Album Review: clipping. – Visions of Bodies Being Burned

The new advent of horrorcore

Did you know that “clip” is a contranym? Meaning it has two opposite meanings, both to fasten and to cut. Although indicative to the group’s potent production powers, clipping. has a less polysemous name for their latest, an alliterative, full-length LP release Visions of Bodies Being Burned. Helmed by vocalist Daveed Diggs (who people may’ve recognized as an actor on the broadway show Hamilton and the show Black-ish) and backed by producers, William Huston and Jonathan Snipes, the LA-based trio summons a sinister sound. They seem to be attempting to invoke something, a presence. As if the LP itself is the invocation and when it completes people will likely shiver and look over their shoulder because whatever was attempting to come through just might be there.

First track, “Intro,” sets the soundscape as scheming and premonitory, auguring the aesthetic of the LP (if the album artwork hadn’t already). There are indistinct found sounds that make up the fringes of the track all the while giving one the sense that something is arriving or coming through a tunnel. Then, all in a 30-second period, Diggs vociferously blasts out of that void rapping staccato on heavy topics of death, retribution, self-actualization into a static explosion that sustains ‘til its close. It’s not gonna be a light listen.

Into the second track “Say the Name,” this refrain eerily repeats “candlesticks in the dark, visions of bodies being burned” in a low-toned modulated voice as a duly deep-toned synthline synchs to it. Diggs spits doomsday lines with an acerbic tongue. Not one’s vacuous mumble type. This is lyrical rap, enlaced with extreme overtones of horror, death, murder, sin, paranoia, necromancy and all other matters dark. Head-bobbing along the way as his captive soul, Diggs acts as psychopomp leading people down to the chthonic realm.

Then comes the first of three interludes off the album. An interlude is reputedly considered to be a callsign of a concept album, which is more of a created world than a collection of songs and has a master narrative that links all the songs together. Visions of Bodies Being Burned is one of such albums, although in a pretty disjointed form. “Wytchboard (Interlude)” involves a couple flippant girls playing with a Ouija board, they spell out “HE IS HERE.”

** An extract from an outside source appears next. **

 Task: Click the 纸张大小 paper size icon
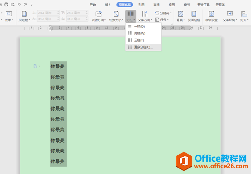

Then it perfectly transitions into the next track, “96 Neve Campbell,” where there’s a brusque rapping upon a door which is pretty jolting considering that message of the mysterious male subject’s arrival from the previous track. The producers really start showing off in this one. It has all these little technical caprices that they somehow interconnect while also imbuing all the danceability of a hip-hop banger and while still also administering a perfect dosage of the weird to keep it creepy and menacing but danceable at the same time. Really deft management of a really distinct sound in that track.

By that same token, “Enlacing” has the most psychedelic beat off the LP of which is like hearing an explosion in a fragmented burst over and over as it stereophonically passes in and out of each ear. “Invocation (Interlude)” sounds like someone is flapping a thin sheet of metal or that standby noise played in TV shows when a technical difficulty arises, or an extempore obscenity requires censorship. Or in “She Bad,” it’s like someone with Parkinson’s is holding a glass bottle with fingers bedecked with rings, but it seems Diggs likens the sound within the song to “two hundred years of rust on the gate.” Or in track five, “Something Underneath,” there’s this subterranean machine humming, a sort of oceanic sound one might hear aboveground from an underground factory as random flashes of sibilant screeches resound throughout.

Equally cerebral as it is visceral, Visions of Bodies Being Burned, if not their masterpiece, is clipping.’s best work yet. Equally unhinged as it is intricate and exacting, it presents clipping. at they’re most volatile and lucid yet. From the immaculately disquieting production to the trenchant vocal delivery and lyricism, the hip-hop trio has claimed their niche in the music world. The composition is really fitting for the month and is reminiscent of a spooky-ambient-sounds soundtrack, but taken to the extreme of horror. It’s something of tectonic magnitude that will leave people paralyzed, damp with sweat and a little uneasy, and maybe a perverse desire for just a little more.